Sunday, January 18, 2009

Thoughts on Understanding Neural Networks

Lately, I've been thinking quite a bit about neural networks. In particular, I've been wondering whether it is actually possible to understand them. As a note, this posting assumes that the reader has some understanding of neural networks. Of course, we at Data Miners, heartily recommend our book Data Mining Techniques for Marketing, Sales, and Customer Relationship Management for introducing neural networks (as well as a plethora of other data mining algorithms).

Let me start with a picture of a neural network. The following is a simple network that takes three inputs and has two nodes in the hidden layer:

Note that this structure of the network explains what is really happening. The "input layer" (the first layer connected to the inputs) standardizes the inputs. The "output layer" (connect to the output) is doing a regression or logistic regression, depending on whether the target is numeric or binary. The hidden layers are actually doing a mathematical operation as well. This could be the logistic function; more typically, though it is the hyperbolic tangent. All of the lines in the diagram have weights on them. Setting these weights -- plus a few others not shown -- is the process of training the neural network.

The topology of the neural network is specifically how SAS Enterprise Miner implements the network. Other tools have similar capabilities. Here, I am using SAS EM for three reasons. First, because we teach a class using this tool, I have pre-built neural network diagrams. Second, the neural network node allows me to score the hidden units. And third, the graphics provide a data-colored scatter plot, which I use to describe what's happening.

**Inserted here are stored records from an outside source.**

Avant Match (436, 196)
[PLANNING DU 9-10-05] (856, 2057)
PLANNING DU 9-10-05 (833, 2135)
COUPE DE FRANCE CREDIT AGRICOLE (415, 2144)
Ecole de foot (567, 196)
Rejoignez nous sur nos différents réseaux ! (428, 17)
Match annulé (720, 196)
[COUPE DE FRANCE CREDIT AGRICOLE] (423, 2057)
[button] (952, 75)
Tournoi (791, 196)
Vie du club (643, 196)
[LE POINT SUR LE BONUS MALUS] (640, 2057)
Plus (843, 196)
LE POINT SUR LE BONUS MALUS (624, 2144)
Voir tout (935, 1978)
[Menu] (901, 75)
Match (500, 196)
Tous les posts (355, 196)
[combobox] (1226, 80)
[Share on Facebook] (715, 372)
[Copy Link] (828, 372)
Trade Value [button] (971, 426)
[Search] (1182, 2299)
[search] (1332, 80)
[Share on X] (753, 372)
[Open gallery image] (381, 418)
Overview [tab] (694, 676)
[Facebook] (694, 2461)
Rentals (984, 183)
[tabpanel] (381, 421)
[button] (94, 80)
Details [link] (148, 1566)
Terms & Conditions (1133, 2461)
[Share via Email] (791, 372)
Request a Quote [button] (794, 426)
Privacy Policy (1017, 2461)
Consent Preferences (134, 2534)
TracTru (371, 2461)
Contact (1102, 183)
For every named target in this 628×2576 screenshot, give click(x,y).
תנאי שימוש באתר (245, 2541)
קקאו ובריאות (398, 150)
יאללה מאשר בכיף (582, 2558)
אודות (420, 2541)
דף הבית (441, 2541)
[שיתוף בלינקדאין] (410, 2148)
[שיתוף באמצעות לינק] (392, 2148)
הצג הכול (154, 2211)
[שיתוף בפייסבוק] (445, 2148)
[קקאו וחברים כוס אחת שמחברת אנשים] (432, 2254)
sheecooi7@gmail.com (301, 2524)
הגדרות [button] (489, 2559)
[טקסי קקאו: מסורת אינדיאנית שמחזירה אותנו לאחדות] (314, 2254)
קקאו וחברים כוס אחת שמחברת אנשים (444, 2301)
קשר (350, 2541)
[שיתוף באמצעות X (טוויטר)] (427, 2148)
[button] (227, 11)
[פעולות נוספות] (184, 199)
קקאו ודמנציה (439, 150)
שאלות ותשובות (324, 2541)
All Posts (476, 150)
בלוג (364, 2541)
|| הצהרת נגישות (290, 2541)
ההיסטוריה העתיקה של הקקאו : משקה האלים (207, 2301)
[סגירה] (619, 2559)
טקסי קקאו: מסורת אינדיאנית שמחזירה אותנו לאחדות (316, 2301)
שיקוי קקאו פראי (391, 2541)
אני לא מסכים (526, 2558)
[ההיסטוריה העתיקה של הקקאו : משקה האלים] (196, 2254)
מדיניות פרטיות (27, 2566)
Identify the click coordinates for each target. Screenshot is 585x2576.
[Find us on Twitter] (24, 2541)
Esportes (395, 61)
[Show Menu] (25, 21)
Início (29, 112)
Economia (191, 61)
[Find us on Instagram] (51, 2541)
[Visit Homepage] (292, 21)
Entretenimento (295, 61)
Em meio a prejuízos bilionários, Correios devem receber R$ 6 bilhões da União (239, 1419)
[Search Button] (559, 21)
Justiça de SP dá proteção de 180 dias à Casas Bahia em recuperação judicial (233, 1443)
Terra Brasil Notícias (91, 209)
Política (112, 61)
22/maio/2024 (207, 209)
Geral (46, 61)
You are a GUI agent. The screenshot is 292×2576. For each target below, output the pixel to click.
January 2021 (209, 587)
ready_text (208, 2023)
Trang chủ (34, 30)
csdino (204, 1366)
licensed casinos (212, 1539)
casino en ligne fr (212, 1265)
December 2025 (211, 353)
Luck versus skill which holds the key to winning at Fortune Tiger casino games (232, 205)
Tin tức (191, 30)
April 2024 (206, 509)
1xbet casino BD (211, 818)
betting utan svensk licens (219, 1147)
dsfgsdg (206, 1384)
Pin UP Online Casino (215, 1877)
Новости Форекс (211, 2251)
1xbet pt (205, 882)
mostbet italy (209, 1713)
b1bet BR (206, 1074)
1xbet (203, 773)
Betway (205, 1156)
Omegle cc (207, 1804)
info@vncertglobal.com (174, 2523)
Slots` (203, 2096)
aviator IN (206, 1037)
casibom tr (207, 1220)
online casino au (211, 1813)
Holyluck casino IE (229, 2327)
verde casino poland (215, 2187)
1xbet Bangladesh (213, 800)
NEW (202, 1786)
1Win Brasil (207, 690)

There are several ways to understand this neural network. The most basic way is "it's a black box and we don't need to understand it." In many respects, this is the standard data mining viewpoint. Neural networks often work well. However, if you want a technique that let's you undersand what it is doing, then choose another technique, such as regression or decision trees or nearest neighbor.

A related viewpoint is to write down the equation for what the network is doing. Then point out that this equation *is* the network. The problem is not that the network cannot explain what it is doing. The problem is that we human beings cannot understand what it is saying.

I am going to propose two other ways of looking at the network. One is geometrically. The inputs are projected onto the outputs of the hidden layer. The results of this projection are then combined to form the output. The other method is, for lack of a better term, "clustering". The hidden nodes actually identify patterns in the original data, and one hidden node usually dominates the output within a cluster.

Let me start with the geometric interpretation. For the network above, there are three dimensions of inputs and two hidden nodes. So, three dimensions are projected down to two dimensions.

I do need to emphasize that these projections are not the linear projections. This means that they are not described by simple matrices. These are non-linear projections. In particular, a given dimension could be stretched non-uniformly, which further complicates the situation.

I chose two nodes in the hidden layer on purpose, simply because two dimensions are pretty easy to visualize. Then I went and I tried it on a small neural network, using Enterprise Miner. The next couple of pictures are scatter plots made with EM. It has the nice feature that I can color the points based on data -- a feature sadly lacking from Excel.

The following scatter plot shows the original data points (about 2,700 of them). The positions are determined by the outputs of the hidden layers. The colors show the output of the network itself (blue being close to 0 and red being close to 1). The network is predicting a value of 0 or 1 based on a balanced training set and three inputs.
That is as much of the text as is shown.